- [Exercise brief]:
Filter the entries down to the lines holding "Combat", then copy those lines.

Stored entries
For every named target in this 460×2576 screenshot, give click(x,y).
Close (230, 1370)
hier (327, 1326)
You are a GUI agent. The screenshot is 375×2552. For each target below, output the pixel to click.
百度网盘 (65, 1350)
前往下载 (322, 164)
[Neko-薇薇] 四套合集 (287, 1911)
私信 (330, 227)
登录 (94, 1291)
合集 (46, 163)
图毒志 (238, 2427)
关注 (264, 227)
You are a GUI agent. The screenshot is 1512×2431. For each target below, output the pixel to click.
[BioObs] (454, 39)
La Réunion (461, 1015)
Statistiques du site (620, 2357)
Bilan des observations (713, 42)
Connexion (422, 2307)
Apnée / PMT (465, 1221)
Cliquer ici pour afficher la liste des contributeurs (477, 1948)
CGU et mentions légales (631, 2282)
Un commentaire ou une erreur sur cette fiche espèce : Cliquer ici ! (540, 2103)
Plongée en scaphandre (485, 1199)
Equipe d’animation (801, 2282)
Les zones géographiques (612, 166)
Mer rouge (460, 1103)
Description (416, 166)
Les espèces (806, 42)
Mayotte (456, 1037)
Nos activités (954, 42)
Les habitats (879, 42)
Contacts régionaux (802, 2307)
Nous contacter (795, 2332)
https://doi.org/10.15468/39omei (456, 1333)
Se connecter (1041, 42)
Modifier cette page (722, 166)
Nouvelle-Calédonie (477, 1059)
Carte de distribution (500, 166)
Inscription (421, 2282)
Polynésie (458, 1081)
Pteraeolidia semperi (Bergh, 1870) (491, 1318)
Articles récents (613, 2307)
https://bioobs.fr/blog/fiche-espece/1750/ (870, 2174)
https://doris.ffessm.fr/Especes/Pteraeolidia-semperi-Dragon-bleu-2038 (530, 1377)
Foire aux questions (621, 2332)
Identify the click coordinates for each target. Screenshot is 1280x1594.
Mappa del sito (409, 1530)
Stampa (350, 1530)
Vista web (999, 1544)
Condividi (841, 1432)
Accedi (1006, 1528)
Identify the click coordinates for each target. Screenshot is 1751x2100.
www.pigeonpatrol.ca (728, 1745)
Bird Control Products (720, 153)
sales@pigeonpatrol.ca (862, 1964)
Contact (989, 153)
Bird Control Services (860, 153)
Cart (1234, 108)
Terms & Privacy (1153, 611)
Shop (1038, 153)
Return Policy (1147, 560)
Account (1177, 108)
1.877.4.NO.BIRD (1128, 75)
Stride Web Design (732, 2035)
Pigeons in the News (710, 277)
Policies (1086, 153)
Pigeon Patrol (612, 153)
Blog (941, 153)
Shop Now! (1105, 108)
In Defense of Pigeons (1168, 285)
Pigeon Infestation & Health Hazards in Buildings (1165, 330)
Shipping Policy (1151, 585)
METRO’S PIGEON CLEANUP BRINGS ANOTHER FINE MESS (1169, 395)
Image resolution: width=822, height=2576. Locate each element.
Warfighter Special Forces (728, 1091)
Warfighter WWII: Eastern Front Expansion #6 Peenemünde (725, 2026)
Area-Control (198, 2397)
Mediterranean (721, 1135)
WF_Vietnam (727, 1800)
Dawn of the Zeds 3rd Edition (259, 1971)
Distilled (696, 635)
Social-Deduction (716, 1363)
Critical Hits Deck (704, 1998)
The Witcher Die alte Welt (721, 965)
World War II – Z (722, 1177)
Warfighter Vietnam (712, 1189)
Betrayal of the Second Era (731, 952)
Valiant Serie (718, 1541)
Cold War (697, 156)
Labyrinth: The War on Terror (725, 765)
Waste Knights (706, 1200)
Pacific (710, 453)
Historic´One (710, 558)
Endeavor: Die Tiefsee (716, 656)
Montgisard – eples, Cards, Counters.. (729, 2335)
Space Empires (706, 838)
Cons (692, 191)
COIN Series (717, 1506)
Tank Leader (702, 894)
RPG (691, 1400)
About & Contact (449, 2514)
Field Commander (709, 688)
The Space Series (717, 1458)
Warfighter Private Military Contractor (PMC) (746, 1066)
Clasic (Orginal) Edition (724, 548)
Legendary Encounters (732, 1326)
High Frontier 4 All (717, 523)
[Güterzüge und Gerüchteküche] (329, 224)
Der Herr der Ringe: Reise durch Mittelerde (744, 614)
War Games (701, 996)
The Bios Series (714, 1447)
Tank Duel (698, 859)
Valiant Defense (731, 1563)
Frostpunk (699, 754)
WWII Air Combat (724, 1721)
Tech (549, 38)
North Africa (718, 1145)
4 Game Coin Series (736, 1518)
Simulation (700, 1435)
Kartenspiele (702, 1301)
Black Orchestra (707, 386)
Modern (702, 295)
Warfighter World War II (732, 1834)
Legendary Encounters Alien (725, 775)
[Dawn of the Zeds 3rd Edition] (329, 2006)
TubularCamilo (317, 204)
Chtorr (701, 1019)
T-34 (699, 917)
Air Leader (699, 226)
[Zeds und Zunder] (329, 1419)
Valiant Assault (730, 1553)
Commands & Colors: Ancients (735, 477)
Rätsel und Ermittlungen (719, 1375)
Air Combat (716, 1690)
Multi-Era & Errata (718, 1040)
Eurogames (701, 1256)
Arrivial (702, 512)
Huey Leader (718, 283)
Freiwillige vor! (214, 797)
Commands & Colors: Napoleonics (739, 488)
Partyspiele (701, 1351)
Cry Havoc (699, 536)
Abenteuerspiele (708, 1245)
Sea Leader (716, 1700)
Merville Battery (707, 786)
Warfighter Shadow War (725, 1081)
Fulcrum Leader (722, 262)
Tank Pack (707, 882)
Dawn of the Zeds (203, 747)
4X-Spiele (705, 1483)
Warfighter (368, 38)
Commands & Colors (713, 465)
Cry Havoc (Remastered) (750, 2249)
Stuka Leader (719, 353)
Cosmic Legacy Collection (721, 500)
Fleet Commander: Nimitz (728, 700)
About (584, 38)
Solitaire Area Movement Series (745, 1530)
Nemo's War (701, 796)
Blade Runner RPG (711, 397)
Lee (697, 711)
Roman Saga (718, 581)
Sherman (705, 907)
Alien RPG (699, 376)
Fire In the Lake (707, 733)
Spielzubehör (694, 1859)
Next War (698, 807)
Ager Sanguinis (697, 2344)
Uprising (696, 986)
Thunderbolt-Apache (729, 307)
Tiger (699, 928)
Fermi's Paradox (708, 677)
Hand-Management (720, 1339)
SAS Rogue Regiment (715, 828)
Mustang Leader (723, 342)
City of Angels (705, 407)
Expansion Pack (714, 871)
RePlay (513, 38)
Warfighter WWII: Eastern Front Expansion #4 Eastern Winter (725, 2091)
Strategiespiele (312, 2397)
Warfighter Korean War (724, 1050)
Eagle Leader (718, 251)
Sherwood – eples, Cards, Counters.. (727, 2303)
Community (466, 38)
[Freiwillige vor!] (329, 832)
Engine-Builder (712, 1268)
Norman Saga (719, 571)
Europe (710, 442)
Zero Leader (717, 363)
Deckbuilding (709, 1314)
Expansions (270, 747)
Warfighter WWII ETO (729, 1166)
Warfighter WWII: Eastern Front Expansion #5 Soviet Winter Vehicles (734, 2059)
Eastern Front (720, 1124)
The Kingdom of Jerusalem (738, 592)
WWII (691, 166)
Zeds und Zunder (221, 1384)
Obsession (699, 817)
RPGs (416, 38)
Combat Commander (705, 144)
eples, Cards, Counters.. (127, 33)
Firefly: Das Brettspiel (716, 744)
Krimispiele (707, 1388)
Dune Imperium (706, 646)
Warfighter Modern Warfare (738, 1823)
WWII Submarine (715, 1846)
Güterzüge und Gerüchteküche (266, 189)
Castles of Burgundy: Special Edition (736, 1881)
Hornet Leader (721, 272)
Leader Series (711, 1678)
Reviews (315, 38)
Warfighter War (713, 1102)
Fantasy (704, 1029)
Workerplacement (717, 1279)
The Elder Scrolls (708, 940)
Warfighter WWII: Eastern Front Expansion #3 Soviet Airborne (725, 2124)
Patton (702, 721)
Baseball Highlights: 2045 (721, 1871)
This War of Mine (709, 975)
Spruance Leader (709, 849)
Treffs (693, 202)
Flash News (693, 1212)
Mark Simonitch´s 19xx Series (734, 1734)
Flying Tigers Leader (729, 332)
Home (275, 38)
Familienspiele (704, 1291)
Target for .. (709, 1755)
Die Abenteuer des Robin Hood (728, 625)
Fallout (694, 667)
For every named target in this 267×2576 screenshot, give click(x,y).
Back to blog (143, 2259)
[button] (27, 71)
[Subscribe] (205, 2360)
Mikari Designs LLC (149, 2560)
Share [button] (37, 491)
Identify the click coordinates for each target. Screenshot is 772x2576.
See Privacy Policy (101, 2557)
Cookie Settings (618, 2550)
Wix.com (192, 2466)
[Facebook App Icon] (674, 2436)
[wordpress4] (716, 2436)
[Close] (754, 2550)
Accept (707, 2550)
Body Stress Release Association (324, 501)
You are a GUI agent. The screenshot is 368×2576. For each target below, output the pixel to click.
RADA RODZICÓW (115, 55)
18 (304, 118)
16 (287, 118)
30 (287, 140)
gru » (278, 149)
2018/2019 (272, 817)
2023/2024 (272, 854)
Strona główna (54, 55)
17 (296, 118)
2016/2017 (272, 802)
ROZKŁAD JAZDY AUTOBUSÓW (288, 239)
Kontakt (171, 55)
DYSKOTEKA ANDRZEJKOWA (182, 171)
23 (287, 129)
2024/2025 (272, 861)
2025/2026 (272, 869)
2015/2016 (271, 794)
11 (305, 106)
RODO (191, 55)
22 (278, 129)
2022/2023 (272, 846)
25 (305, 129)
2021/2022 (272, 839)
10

- [Written answer]:
WWII Air Combat (724, 1721)
Air Combat (716, 1690)
Combat Commander (705, 144)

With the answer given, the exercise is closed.